Die Kaffee-Zeremonie

Da ich ein leidenschaftlicher Kaffeetrinker bin, weiß ich eine gute Tasse Kaffee immer zu schätzen. Leider kocht aber jeder seinen Kaffee anders, und so ist es schon sehr oft vorgekommen, dass ich welchen trinken musste, bei dem mir entweder meine Pumpe damit drohte, sofort die Arbeit für immer einzustellen, oder gar einen Kaffee, von dem ich Nasenbluten bekam!

Na ja, auf jeden Fall war dieser italienische Kaffee sehr stark, und ich bekam halt Nasenbluten, vielleicht war es ja auch nur ein Zufall. Man hätte ja auch ganz einfach eine Warnung darauf schreiben können, wie zum Beispiel:

Achtung der Konsum einer Tasse Kaffee dieser Marke kann zu Nasenbluten führen.

Aber meistens koch ich mir den Kaffee ja glücklicherweise selbst, und so kann ich ihn genau so machen, wie ich ihn mag. Übrigens trinkt meine Frau den Kaffee genauso wie ich, und beschwert hat sie sich noch nicht darüber, dass er so schwach ist!

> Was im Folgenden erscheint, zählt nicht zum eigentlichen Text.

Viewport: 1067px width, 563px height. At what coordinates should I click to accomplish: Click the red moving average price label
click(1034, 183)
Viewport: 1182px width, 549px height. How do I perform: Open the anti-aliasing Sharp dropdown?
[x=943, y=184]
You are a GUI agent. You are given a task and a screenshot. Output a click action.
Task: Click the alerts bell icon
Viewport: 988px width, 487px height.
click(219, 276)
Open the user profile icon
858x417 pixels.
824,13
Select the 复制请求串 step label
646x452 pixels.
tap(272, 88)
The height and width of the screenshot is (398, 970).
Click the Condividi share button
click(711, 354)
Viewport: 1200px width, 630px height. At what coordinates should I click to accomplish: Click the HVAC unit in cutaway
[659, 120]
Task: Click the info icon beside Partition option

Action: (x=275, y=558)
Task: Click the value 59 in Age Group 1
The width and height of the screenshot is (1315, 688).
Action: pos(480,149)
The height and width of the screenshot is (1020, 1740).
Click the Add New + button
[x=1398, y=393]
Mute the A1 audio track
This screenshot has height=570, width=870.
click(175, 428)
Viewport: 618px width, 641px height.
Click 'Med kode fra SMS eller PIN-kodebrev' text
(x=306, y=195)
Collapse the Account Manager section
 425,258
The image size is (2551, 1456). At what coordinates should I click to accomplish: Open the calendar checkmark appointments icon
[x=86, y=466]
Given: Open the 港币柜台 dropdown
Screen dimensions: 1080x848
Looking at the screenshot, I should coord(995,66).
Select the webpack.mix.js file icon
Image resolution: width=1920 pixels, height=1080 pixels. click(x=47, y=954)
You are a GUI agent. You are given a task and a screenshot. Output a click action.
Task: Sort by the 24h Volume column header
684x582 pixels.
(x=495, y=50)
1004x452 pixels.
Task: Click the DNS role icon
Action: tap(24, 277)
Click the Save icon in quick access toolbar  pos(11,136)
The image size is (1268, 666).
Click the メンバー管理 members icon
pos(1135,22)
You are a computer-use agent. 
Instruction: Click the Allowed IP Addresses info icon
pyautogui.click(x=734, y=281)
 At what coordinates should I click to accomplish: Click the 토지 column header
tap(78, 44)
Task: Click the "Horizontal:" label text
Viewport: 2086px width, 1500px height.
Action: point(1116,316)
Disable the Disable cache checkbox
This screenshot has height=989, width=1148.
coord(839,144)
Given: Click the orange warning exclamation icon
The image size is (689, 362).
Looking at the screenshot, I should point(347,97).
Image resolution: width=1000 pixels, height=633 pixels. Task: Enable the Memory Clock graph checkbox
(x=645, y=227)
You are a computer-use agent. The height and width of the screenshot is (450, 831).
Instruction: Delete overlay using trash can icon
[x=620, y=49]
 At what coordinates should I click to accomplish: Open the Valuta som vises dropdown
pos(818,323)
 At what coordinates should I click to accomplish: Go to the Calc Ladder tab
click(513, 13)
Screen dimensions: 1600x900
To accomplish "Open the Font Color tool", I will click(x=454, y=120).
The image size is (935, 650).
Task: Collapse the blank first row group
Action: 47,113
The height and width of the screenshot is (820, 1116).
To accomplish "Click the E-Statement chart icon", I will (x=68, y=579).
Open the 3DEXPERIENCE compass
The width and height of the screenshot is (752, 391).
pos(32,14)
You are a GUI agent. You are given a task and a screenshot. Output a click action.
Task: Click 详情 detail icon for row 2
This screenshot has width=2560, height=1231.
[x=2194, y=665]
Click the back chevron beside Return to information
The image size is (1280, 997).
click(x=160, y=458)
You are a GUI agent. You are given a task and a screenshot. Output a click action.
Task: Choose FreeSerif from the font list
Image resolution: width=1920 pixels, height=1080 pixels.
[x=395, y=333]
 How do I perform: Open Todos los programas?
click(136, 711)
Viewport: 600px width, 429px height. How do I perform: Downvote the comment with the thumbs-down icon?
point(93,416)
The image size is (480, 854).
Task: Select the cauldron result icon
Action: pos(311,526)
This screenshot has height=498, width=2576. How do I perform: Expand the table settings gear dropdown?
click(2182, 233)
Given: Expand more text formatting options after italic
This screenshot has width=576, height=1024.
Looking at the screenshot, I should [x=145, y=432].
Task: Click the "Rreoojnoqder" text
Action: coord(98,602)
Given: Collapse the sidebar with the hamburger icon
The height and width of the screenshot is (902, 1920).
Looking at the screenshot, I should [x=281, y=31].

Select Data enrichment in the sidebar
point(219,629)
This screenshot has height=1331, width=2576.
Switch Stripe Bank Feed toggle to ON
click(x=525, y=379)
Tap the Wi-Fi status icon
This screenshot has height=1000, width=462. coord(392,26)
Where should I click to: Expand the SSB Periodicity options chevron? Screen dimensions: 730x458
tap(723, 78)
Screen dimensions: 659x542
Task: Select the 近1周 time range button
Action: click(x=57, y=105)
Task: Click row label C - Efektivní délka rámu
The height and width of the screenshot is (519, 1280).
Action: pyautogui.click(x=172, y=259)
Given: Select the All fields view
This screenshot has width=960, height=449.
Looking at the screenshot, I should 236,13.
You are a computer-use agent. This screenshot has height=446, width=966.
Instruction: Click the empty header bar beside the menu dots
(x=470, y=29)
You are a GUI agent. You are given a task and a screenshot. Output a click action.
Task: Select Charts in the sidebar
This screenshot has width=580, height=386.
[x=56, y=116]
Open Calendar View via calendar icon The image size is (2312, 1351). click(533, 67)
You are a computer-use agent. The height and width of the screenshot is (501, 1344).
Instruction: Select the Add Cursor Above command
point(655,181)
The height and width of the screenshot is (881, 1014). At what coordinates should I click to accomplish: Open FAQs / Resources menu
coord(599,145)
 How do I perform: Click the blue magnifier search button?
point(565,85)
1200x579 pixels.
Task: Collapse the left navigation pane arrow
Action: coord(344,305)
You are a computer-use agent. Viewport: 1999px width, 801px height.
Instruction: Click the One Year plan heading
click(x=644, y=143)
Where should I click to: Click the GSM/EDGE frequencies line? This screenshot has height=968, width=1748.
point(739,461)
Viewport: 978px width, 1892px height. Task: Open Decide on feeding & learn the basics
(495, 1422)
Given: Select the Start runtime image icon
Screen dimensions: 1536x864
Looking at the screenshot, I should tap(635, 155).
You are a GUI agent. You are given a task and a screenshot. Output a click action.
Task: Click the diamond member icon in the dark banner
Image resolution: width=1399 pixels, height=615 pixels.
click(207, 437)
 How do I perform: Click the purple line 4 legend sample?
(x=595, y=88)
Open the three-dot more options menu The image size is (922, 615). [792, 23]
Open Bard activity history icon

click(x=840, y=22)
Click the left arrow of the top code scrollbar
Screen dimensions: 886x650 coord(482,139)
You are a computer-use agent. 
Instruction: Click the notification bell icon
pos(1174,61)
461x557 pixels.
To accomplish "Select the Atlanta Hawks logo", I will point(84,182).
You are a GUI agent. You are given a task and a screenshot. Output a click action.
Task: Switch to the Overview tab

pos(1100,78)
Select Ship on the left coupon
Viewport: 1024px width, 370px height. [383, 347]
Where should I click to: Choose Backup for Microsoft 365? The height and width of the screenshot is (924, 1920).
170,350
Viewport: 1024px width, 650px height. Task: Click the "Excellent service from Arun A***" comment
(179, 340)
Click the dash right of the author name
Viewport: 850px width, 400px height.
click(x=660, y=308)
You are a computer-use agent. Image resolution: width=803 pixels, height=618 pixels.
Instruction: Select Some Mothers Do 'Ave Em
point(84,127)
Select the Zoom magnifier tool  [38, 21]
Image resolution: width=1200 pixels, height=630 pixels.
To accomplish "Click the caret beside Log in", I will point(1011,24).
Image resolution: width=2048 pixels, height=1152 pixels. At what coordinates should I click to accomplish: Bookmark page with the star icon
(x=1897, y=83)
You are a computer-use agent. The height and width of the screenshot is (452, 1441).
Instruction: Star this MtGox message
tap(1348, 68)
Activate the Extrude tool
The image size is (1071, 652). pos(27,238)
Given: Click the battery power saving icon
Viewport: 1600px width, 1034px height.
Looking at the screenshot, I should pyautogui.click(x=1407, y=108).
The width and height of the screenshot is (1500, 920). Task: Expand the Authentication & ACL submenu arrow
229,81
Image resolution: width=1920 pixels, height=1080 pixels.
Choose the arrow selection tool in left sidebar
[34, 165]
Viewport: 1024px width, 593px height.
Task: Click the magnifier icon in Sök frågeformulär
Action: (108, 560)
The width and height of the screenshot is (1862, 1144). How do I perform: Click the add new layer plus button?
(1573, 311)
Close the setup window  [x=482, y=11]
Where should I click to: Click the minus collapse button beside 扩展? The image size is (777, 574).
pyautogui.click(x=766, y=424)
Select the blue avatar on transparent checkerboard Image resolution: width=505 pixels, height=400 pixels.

Damit mein Kaffee gut wird, ist es für mich sehr wichtig, dass ich ihn immer ganz frisch mahle. Dies tue ich auch nicht etwa mit einer elektrischen Kaffeemühle, sondern vielmehr mit so einer uralten Mühle aus Holz. Oben drauf gibt es eine Kurbel, mit der man den Kaffee zermahlen kann! Sie ist schon seit mehreren Generationen in unserem Familienbesitz, und sie verrichtet immer noch immer anstandslos ihre Arbeit.

Es ist für mich jedes mal eine Art von Kaffee-Zeremonie! Und wenn der Kaffee dann ganz frisch aufgebrüht ist, hierbei benutze ich allerdings eine normale Kaffeemaschine, dann ist es immer wieder ein Fest für die Sinne! Ich mache mir also die alten Traditionen genauso zunutze, wie auch die Annehmlichkeiten der Modernen!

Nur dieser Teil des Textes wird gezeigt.